The OAuth2 Proxy deployment manifest oauth2-proxy.yaml needs some placeholders to be replaced using the values from the previous step:

    - name: OAUTH2_PROXY_CLIENT_ID
      value: <Application Client ID> # replace with client id
    - name: OAUTH2_PROXY_CLIENT_SECRET
      value: <Client Secret> # replace with client secret
    - name: OAUTH2_PROXY_COOKIE_SECRET
      value: <Random Secret> # replace with value of: python -c 'import os,base64; print(base64.b64encode(os.urandom(16)).decode("ascii"))'

Also, the <Tenant ID> placeholder needs to be replaced with your Azure AD tenant id.

After you defined the variables with the correct values, you can create the oauth2-proxy deployment

# Create namespace
kubectl create namespace demo-oauth2

# Make sure the variables above are available in the shell
kubectl apply -f oauth2-proxy.yaml

Installing the NGINX Ingress Controller

You need to install NGINX Ingress-controller, in order to allow Kubernetes to understand Ingress objects. Since I mentioned earlier that I used EKS from AWS, I need to setup NGINX Ingress Controller k8s service to use Network Load Balancer.

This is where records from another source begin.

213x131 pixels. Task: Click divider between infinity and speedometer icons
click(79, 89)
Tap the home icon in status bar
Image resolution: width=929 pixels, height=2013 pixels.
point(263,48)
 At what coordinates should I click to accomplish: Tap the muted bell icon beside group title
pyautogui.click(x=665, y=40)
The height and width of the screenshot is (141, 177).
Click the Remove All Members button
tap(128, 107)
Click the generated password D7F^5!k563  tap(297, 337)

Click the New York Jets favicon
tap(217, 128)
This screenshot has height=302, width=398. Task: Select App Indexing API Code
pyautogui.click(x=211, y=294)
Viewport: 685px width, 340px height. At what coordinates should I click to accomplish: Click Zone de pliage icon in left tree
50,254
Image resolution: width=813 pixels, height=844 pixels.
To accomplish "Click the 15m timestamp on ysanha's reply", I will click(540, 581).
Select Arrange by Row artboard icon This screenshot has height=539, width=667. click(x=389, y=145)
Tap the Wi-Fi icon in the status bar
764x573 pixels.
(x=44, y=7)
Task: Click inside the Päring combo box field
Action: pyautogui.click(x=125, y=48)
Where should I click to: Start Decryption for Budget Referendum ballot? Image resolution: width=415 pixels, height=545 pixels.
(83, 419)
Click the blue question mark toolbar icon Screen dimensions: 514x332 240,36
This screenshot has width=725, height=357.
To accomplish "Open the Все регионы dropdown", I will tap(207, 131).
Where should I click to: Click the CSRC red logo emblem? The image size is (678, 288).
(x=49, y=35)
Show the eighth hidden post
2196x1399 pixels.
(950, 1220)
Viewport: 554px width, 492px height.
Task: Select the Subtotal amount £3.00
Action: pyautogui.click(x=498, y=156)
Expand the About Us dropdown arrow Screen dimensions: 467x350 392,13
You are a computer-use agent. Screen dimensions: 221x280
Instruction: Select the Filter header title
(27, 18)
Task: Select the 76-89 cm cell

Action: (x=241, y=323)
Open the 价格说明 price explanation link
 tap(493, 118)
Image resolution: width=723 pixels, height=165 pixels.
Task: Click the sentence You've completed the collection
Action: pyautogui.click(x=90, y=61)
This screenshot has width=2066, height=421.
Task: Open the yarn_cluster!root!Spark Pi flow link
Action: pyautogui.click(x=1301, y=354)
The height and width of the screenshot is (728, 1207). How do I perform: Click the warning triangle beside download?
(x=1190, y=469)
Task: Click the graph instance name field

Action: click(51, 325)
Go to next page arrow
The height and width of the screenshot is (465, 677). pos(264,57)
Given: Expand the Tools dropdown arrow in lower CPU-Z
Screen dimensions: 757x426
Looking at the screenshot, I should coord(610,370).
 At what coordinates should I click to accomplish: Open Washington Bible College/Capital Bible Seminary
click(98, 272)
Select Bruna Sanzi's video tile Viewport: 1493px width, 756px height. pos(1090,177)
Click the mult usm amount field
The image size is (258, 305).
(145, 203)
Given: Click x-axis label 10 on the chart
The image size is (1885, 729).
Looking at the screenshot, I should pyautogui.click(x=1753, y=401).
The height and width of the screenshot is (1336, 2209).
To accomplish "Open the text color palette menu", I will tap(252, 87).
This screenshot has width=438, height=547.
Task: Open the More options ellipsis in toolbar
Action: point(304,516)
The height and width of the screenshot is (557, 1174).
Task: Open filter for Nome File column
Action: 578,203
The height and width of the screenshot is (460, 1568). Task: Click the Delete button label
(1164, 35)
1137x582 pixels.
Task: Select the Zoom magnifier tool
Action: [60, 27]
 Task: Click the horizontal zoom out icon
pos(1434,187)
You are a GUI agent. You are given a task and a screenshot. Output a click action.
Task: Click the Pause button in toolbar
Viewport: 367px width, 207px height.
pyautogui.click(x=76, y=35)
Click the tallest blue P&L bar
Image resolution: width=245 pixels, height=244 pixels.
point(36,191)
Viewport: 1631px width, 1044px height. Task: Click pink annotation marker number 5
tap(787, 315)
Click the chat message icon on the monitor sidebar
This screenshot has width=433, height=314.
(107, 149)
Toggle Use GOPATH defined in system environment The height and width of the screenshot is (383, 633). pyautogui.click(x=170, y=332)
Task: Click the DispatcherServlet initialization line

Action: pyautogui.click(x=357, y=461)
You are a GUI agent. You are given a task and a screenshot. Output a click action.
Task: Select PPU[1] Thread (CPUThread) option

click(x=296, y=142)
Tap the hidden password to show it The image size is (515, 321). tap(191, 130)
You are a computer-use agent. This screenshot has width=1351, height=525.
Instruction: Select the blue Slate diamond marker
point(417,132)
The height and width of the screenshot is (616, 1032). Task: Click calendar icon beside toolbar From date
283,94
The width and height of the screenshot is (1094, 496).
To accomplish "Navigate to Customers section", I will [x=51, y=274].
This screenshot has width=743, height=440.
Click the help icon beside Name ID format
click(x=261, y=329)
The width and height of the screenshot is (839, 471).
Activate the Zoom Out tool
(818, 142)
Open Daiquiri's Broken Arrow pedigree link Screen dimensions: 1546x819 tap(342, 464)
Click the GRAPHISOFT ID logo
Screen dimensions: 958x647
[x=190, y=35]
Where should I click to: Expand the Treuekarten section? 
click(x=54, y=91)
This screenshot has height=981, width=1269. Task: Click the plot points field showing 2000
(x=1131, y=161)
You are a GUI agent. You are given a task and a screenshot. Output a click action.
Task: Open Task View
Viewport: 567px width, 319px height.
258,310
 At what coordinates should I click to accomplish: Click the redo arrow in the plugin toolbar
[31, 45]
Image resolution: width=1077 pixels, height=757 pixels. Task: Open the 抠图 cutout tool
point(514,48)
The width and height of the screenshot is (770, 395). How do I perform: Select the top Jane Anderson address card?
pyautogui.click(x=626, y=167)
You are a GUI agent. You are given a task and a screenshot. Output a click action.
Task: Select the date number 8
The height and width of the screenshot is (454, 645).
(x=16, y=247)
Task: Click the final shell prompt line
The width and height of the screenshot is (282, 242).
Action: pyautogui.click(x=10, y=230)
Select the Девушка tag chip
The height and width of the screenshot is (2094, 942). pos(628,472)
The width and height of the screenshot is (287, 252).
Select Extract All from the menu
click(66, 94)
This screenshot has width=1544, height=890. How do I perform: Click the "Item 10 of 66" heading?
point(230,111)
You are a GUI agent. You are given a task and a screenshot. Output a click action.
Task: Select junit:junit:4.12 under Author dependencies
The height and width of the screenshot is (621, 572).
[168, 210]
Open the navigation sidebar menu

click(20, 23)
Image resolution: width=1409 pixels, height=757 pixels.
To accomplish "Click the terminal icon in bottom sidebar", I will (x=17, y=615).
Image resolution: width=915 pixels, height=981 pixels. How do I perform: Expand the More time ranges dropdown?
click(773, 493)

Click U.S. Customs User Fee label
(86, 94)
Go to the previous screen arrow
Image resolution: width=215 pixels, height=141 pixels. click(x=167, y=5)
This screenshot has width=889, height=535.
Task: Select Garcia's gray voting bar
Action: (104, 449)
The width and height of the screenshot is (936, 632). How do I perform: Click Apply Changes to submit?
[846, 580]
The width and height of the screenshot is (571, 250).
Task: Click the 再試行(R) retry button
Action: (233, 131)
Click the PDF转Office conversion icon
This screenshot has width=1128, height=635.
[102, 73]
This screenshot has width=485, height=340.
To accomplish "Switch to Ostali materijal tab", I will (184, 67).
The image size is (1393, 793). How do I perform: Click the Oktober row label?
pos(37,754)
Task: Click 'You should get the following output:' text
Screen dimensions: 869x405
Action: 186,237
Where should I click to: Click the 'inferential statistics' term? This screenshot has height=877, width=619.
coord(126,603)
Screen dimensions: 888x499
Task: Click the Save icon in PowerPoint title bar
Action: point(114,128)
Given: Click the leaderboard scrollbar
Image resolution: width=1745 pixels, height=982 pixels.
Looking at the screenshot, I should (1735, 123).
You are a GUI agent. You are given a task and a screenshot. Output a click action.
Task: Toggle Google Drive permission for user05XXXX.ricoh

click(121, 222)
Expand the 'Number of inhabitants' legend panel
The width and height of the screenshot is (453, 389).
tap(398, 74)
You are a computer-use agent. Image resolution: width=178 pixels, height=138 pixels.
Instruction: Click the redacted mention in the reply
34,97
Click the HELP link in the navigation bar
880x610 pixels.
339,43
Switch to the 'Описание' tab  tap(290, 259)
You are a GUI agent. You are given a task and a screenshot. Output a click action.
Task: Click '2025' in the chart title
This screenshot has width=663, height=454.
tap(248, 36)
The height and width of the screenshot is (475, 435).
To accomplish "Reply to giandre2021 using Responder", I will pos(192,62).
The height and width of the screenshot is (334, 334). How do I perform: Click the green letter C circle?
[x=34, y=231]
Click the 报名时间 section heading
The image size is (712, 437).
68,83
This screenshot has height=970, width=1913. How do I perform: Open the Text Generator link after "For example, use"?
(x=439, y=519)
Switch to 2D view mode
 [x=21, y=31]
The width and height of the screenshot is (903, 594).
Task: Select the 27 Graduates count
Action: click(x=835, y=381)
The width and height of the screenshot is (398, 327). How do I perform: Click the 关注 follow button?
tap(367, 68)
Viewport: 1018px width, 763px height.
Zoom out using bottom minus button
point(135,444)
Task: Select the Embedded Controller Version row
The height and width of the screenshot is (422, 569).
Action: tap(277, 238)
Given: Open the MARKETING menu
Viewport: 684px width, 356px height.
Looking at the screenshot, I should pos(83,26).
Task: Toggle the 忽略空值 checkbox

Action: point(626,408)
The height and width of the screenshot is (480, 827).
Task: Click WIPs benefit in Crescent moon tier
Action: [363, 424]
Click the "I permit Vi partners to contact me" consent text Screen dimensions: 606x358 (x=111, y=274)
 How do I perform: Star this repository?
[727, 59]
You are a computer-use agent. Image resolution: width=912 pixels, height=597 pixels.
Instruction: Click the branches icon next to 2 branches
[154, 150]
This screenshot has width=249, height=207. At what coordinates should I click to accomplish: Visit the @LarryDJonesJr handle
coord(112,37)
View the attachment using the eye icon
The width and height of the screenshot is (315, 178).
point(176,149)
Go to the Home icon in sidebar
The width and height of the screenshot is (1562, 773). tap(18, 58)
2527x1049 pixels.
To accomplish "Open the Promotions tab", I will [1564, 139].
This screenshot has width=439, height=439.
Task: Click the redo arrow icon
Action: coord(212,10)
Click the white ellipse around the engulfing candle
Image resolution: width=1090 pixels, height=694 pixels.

helm repo add ingress-nginx https://kubernetes.github.io/ingress-nginx
helm repo update

# Installs NGINX Ingress Controller
helm install nginx ingress-nginx/ingress-nginx \
    --namespace demo-oauth2 \
    --set controller.service.annotations."service\.beta\.kubernetes\.io/aws-load-balancer-type"="nlb" \
    --set controller.service.annotations."service\.beta\.kubernetes\.io/aws-load-balancer-cross-zone-load-balancing-enabled"="true"

Prepare ElasticSearch cluster and Kibana

In order to have a valid example, you need to have a website, where you can verify authentication. My option was a Kibana application, but feel free to choose what fits your need. Going further with this option, you have to install ElasticSearch and Kibana using helm charts

# Add the Elastic Helm charts repo
helm repo add elastic https://helm.elastic.co

# Install ElasticSearch 
helm install elasticsearch-demo-outh2 elastic/elasticsearch \
--namespace demo-oauth2 \ 
--set clusterName=demo-oauth2 \
--set replicas=1  \
--set minimumMasterNodes=1


# Install Kibana with Ingress object configured
helm install kibana-demo-outh2 elastic/kibana \
--namespace demo-oauth2 \
--set elasticsearchHosts="http://demo-oauth2-master:9200"

Deploy Ingress objects

No, it was not a typo in the step title: you need to deploy 2 Ingress objects, both of them pointing to the same host.

First Ingress object needs to be annotated in such a way that it requires the user to authenticate against the second Ingress’s endpoint and can redirect 401s to the same endpoint.

The second Ingress objects exposes the oauth2-proxy service via the /oauth2 path and handles the actual authentication.

You can use the kibana-ingress.yaml example, but remember to replace the placeholders (for Ingress host, service name and port) with your own values.

# Deploy ingress objects
kubectl apply -f kibana-ingress.yaml

Test your Setup

Once your NGINX endpoints come online, test the configuration by navigating to specific url in your web browser Login with your credentials

Access granted

Recommendation

Of course if you would like to setup a proper environment, I recommend to install cert-manager helm chart, in order to generate valid certificates and activate HTTPS endpoints for your FQDN.